Actividades
1. Según el texto de lectura, explica por qué Bogotá no cuenta con un sistema público de transporte que ricos y pobres usen por igual.
2. Reproduce sin cambios el pasaje del texto de lectura que va de "Seguramente, la reforma" a "la ‘Utopía bogotana’.".

Texto de lectura
* * * * * * *

Seguramente, la reforma permitió a Suiza evolucionar frente a la rigidez de la Iglesia Católica de entonces y le dio elementos a su sociedad para actuar de manera particular y diferente. Resalta su posición en la historia del siglo XX y especialmente, por la calidad de vida que ofrece a sus ciudadanos. De allí se pueden observar, algunas condiciones que bien vale la pena tener en cuenta para la construcción de lo que podría llamarse la ‘Utopía bogotana’.
En medio del debate político que se vive y la ya extensamente analizada dificultad que tiene la ciudad en la mayoría de sus frentes, la falta de continuidad de la política pública resalta como la constante sobre la que no cabe duda, ni interpretación. El modelo político es el principal patrocinador de este fenómeno que ha garantizado a la ciudad no contar con un sistema público de transporte que ricos y pobres usen por igual, una infraestructura vial que organice los flujos de manera eficiente, un sistema de colegios que garantice calidad para salir del fondo en las mediciones internacionales, una política ambiental que tenga como prioridad al ciudadano y, verdaderamente, permita, por ejemplo, respirar algo distinto a las chimeneas de los vehículos que circulan impunemente, solo por citar algunos aspectos de la interminable lista que caracteriza la realidad bogotana.

* * * * * * *

Material de consulta
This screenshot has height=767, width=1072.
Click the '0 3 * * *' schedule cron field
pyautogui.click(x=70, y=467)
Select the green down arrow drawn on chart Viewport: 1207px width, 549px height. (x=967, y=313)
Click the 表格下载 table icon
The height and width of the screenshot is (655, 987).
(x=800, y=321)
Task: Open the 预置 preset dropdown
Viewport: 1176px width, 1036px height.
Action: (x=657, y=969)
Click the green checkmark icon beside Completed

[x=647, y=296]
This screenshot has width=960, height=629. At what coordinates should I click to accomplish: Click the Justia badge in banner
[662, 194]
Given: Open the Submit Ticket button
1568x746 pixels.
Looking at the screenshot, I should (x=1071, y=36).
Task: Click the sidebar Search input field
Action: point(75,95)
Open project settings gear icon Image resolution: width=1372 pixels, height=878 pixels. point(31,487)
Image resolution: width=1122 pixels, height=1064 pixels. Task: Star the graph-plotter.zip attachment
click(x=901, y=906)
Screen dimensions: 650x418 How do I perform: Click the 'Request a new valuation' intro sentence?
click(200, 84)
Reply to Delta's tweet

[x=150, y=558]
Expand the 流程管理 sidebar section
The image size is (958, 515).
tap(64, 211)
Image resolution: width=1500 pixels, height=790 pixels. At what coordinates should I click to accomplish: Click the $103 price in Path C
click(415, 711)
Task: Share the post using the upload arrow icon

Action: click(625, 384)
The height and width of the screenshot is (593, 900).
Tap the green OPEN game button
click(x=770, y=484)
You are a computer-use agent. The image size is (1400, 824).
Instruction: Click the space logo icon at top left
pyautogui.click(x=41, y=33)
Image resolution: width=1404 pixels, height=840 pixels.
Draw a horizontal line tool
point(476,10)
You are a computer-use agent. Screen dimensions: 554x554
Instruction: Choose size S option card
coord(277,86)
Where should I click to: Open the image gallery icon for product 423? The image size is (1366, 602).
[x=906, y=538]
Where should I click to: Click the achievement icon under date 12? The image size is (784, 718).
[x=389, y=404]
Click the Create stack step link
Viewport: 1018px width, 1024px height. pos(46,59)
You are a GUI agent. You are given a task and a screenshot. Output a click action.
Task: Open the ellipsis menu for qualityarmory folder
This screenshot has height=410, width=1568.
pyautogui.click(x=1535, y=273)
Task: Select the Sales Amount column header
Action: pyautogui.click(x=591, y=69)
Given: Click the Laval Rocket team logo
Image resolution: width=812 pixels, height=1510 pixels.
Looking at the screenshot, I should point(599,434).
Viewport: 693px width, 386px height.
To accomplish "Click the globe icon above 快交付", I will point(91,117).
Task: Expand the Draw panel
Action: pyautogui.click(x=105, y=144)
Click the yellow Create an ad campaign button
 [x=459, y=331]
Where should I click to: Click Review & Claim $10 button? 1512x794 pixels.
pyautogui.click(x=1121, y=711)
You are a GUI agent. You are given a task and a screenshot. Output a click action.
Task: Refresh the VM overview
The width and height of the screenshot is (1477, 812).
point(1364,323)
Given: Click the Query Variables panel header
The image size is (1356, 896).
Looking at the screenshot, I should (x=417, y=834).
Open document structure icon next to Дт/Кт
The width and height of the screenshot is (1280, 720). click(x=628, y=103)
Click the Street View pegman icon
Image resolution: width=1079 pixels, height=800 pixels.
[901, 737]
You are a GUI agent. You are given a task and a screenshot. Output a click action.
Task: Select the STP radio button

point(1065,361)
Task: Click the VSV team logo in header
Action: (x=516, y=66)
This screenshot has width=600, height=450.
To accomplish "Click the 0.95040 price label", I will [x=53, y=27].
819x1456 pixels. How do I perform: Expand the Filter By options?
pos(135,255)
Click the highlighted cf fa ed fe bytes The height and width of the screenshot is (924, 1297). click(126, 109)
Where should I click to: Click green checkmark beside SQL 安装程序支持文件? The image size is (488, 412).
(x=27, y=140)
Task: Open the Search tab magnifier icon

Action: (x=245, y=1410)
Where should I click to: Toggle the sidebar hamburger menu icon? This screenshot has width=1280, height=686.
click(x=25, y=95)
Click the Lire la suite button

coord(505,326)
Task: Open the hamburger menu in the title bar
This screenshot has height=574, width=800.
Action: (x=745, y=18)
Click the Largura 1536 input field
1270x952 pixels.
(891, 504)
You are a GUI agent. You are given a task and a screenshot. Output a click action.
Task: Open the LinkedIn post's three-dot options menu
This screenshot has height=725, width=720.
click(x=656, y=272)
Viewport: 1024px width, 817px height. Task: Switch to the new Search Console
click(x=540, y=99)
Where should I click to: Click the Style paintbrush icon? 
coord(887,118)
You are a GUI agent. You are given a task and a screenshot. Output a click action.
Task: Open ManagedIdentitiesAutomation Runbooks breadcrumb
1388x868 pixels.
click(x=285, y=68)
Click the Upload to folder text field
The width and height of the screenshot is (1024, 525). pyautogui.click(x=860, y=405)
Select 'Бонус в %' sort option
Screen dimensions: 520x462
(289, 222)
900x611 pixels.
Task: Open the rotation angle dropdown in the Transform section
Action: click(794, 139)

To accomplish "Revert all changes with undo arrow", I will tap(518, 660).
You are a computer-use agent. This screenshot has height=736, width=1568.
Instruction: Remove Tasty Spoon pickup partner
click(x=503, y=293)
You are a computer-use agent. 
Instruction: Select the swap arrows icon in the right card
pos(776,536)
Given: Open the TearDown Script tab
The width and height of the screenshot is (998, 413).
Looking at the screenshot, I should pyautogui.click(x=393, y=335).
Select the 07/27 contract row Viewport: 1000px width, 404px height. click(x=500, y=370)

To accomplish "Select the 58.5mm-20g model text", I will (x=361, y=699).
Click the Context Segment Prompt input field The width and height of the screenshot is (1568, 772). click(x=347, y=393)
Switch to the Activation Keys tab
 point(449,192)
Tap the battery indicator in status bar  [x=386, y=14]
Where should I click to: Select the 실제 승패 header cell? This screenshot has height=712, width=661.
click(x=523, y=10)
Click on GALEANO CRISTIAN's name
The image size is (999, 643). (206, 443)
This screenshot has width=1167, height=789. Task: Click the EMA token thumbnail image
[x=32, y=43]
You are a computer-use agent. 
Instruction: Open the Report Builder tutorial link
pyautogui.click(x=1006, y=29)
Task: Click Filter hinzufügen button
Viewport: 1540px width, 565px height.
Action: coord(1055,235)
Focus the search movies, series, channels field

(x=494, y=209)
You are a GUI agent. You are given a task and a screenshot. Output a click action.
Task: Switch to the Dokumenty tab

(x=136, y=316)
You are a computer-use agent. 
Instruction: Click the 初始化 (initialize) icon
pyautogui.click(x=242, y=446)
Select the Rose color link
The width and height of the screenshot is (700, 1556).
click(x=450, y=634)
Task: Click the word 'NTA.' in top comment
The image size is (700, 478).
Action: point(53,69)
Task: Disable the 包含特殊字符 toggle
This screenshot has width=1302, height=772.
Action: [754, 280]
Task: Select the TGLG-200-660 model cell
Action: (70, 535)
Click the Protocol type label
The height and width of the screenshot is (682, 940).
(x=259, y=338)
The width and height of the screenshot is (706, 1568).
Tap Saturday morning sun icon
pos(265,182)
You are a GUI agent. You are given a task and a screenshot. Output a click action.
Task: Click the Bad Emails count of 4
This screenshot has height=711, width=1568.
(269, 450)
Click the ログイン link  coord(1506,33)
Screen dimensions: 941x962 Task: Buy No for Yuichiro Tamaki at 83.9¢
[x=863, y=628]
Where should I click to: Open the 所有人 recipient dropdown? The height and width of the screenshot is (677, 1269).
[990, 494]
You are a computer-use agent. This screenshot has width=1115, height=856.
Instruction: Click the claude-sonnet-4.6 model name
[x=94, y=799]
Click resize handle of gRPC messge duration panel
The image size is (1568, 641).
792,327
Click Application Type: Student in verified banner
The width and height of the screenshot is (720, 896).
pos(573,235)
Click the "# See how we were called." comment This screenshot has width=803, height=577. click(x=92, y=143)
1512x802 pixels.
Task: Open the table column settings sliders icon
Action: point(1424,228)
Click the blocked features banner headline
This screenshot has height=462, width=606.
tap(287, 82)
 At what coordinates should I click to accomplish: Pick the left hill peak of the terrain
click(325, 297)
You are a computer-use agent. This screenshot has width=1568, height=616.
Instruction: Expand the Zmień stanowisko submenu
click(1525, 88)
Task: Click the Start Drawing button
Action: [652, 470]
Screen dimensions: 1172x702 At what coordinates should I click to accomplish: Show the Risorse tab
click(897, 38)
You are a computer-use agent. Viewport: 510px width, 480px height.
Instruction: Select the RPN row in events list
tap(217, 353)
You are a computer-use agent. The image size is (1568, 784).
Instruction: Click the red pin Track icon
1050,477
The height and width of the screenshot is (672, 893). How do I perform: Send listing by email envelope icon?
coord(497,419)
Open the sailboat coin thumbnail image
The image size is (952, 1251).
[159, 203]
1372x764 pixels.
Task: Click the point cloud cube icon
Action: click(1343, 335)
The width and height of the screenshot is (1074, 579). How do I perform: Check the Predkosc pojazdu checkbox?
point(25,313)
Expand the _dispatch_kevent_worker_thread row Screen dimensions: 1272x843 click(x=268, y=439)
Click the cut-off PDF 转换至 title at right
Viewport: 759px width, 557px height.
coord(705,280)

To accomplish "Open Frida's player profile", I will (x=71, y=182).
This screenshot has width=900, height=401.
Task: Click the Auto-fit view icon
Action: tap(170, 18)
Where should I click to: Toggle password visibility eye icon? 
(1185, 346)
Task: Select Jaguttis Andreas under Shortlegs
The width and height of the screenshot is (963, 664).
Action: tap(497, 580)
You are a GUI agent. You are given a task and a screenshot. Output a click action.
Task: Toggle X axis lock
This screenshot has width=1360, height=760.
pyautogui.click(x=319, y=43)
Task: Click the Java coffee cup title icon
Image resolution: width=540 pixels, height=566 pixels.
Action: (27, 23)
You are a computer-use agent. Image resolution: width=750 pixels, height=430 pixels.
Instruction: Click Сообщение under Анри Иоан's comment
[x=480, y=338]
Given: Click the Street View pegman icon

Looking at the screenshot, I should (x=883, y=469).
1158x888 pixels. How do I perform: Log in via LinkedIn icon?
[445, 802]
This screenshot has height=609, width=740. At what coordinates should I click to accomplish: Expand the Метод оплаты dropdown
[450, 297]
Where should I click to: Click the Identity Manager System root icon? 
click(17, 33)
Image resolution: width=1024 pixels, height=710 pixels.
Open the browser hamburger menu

* * * * * * *

Solucionario
1. Porque el modelo político es el principal patrocinador de la falta de continuidad de la política pública. Ese fenómeno le ha garantizado a la ciudad no contar con ese sistema de transporte.

2.
Seguramente, la reforma permitió a Suiza evolucionar frente a la rigidez de la Iglesia Católica de entonces y le dio elementos a su sociedad para actuar de manera particular y diferente. Resalta su posición en la historia del siglo XX y especialmente, por la calidad de vida que ofrece a sus ciudadanos. De allí se pueden observar, algunas condiciones que bien vale la pena tener en cuenta para la construcción de lo que podría llamarse la ‘Utopía bogotana’.